Sıkışmış trafikte, aracınızın direksiyonunda beklerken bisiklet yoluna bakıp kızmamalısınız. Oranın, araç yolunu daraltmış, sizin yolunuzdan çalınmış, bazılarının keyfi için boş bırakılmış bir şerit olduğunu sanmamalısınız. Bisiklet yolu, bisikletlileri sizin yüksek hızınızdan koruduğu kadar, sizi de onların düşük hızından kurtarır. Yolda bir bisikletli gördüğünüzde kornaya değil, frene basmalısınız. Basitçe, bisikletçiyi gördüğünüzde, saygı ve minnetle gülümsemelisiniz.

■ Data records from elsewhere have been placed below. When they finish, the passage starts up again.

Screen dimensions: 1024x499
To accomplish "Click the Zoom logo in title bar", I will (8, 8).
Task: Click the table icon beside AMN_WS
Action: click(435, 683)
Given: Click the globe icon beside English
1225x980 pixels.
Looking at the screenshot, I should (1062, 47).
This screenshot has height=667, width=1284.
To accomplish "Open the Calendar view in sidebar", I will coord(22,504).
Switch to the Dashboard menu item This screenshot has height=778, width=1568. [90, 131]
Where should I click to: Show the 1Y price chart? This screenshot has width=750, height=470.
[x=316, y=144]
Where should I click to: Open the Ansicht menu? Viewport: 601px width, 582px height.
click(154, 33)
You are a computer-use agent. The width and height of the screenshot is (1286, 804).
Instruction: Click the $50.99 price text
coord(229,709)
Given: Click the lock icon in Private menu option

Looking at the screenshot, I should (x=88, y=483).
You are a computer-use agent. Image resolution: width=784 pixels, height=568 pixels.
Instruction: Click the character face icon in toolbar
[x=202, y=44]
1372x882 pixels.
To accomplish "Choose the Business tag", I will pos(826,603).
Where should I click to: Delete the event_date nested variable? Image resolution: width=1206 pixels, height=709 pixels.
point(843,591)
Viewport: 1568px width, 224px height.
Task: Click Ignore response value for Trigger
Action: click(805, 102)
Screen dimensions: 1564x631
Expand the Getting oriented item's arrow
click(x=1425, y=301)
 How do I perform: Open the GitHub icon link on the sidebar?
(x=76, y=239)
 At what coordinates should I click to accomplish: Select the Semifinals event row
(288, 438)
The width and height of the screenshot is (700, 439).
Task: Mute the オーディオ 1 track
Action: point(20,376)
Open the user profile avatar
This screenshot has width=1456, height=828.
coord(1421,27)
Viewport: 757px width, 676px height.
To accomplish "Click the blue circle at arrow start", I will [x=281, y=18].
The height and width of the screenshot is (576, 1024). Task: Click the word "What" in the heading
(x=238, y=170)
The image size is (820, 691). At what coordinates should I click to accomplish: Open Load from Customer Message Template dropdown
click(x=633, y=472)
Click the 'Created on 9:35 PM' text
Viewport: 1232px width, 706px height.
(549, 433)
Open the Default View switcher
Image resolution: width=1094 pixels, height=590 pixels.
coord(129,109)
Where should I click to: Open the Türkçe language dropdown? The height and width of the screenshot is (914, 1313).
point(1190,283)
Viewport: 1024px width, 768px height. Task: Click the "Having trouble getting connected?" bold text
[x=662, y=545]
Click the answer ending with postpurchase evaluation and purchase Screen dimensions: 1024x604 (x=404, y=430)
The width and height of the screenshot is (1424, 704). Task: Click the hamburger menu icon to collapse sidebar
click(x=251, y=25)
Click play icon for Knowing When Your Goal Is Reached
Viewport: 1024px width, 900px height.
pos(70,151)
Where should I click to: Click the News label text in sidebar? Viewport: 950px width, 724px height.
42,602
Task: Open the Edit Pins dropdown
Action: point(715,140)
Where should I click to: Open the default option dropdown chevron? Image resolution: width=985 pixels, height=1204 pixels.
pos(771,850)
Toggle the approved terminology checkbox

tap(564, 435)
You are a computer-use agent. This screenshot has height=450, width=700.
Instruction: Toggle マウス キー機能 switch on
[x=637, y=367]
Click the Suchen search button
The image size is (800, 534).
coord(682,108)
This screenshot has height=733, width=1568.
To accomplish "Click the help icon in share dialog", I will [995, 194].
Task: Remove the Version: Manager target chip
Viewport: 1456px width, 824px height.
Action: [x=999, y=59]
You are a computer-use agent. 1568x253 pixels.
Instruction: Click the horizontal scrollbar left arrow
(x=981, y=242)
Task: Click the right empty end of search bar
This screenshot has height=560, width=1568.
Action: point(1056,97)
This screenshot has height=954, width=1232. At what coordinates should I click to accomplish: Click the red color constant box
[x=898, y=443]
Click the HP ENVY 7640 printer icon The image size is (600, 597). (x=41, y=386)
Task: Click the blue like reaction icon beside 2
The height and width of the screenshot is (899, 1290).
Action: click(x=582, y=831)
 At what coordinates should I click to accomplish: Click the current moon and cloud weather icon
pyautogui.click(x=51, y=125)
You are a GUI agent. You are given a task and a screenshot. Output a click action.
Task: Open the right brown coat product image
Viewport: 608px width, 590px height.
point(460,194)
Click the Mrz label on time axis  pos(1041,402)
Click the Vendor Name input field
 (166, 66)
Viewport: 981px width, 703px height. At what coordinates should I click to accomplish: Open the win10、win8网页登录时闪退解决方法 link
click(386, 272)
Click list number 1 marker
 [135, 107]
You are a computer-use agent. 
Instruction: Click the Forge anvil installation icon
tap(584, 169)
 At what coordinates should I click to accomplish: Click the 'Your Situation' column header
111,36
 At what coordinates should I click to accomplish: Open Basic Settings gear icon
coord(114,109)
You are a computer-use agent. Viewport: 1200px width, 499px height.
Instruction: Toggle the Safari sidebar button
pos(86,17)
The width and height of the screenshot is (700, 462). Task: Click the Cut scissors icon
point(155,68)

Bugünün modern dünyasının en belirleyici özelliği hız oldu. Zaman en değerli şey, herkesin acelesi var, kimsenin zamanı yok. Her şey hemen olsun, hiç beklemeyeyim. En önce ben varayım, kimseden geri kalmayayım. Haliyle, çok da hızlı bir araç olmayan bisiklet bu çılgın temponun dışına itiliyor. Sabahtan akşama dek koşuşturup duran insan hiçbir şeye yetişemiyor, “bir de bisikletle nasıl uğraşırım” diyor. Daha sakin, mümkünse dingin bir yaşamı olması gerektiğini iş işten geçene dek akıl edemiyor. Böylece, bisikletin altın çağı çok gerilerde kalmış oldu.

Ula, © Gökhan Korkmazgil

Bugün “bisiklet ülkesi” diyebileceğimiz Hollanda, Belçika, Fransa, İtalya gibi yerler var; bisiklet kültürünü içselleştirebilmişler. İnsanlar işe bisikletle gidiyor, bisiklet yolları şehir içinde vızır vızır işliyor, şehirler arasında kilometrelerce uzanıyor. Düşünsenize, Utrecht’te halkın yarıdan fazlası bisiklet kullanıyor! Bizde de böyle şanslı bölgeler var, Fethiye bunlardan biri. İklimsel uygunluk sayesinde yılın her günü bisiklet sürebilirsiniz. Dümdüzdür, dere tepe olmadığından istediğiniz yere gidebilirsiniz. Isparta’da, Sakarya’da ulaşım için bisiklet yaygın kullanılır, Konya’da upuzun bisiklet yolları uzanır. Muğla / Ula’da iki bin kadar araba, altı bin bisiklet vardır.

Galiba artık bisikletin altın çağını merak etmeyi bir kenara bırakmalı. Bisikletin altın bölgelerini çoğaltmaya çalışmalı.